**Dataset records:**

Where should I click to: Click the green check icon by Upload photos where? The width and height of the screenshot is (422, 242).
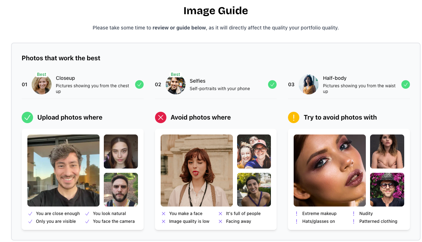(x=27, y=117)
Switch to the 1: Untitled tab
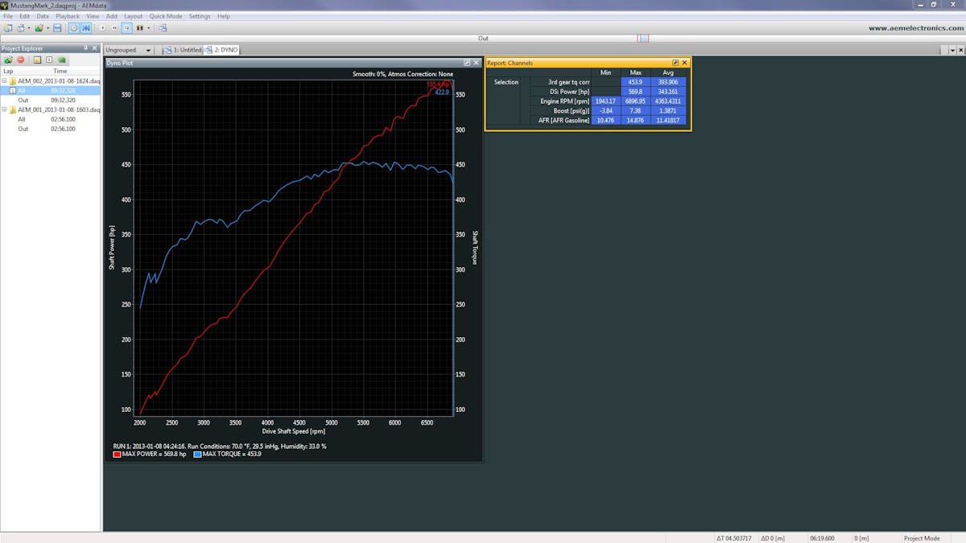 184,50
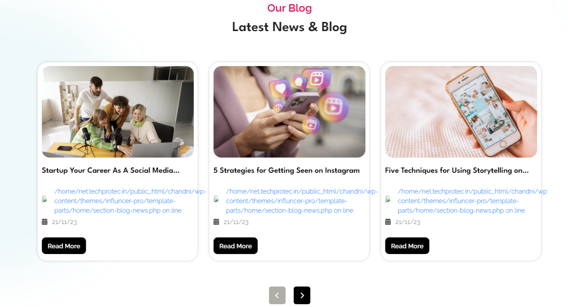Open the hand holding iPhone image
Image resolution: width=568 pixels, height=307 pixels.
pyautogui.click(x=461, y=112)
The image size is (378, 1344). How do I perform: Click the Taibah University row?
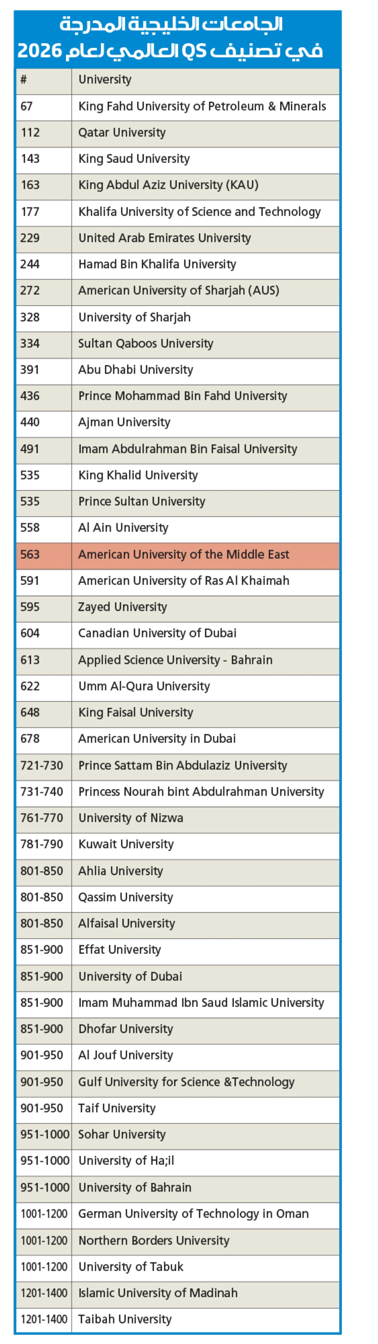coord(125,1319)
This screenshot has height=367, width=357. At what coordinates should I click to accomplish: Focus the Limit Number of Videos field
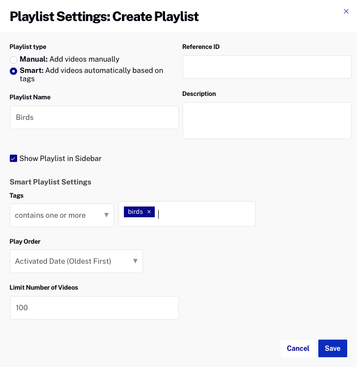pyautogui.click(x=94, y=308)
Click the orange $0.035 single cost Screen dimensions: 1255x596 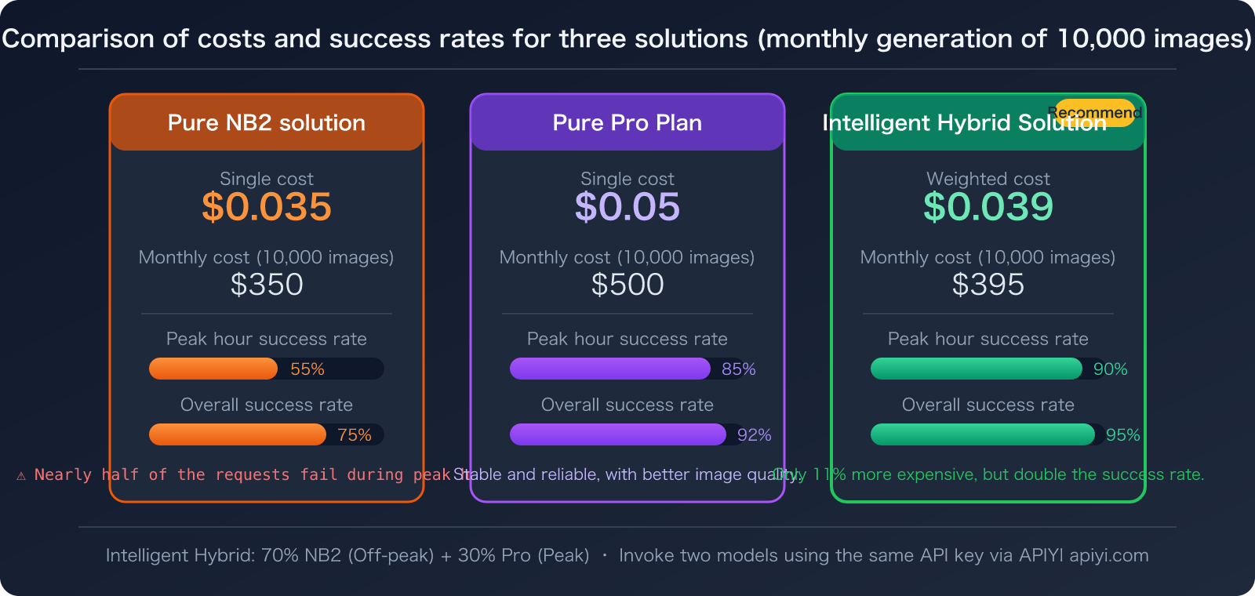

**Work item:**
Above is a listing with pictures. Write it out exactly without them.

**Exercise answer:**
Where should I click to: Click the green check icon by Upload photos where? The width and height of the screenshot is (422, 242).
(x=27, y=117)
Switch to the 1: Untitled tab
 184,50
Open the hand holding iPhone image
Image resolution: width=568 pixels, height=307 pixels.
pyautogui.click(x=461, y=112)
The image size is (378, 1344). How do I perform: Click the Taibah University row?
coord(125,1319)
This screenshot has height=367, width=357. At what coordinates should I click to accomplish: Focus the Limit Number of Videos field
pyautogui.click(x=94, y=308)
Click the orange $0.035 single cost Screen dimensions: 1255x596 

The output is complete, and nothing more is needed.